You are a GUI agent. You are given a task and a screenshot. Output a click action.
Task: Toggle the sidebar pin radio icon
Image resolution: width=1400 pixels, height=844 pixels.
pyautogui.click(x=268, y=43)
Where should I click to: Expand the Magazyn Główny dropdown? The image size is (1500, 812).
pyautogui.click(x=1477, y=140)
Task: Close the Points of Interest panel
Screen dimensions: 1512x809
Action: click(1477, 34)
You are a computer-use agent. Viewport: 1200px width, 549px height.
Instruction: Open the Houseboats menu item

EXERCISE PROMPT:
Format every line of the records above as a numbered list, and omit any blank lines.

OUTPUT FOR THIS EXERCISE:
1. You are a GUI agent. You are given a task and a screenshot. Output a click action.
2. Task: Toggle the sidebar pin radio icon
3. Image resolution: width=1400 pixels, height=844 pixels.
4. pyautogui.click(x=268, y=43)
5. Where should I click to: Expand the Magazyn Główny dropdown? The image size is (1500, 812).
6. pyautogui.click(x=1477, y=140)
7. Task: Close the Points of Interest panel
8. Screen dimensions: 1512x809
9. Action: click(1477, 34)
10. You are a computer-use agent. Viewport: 1200px width, 549px height.
11. Instruction: Open the Houseboats menu item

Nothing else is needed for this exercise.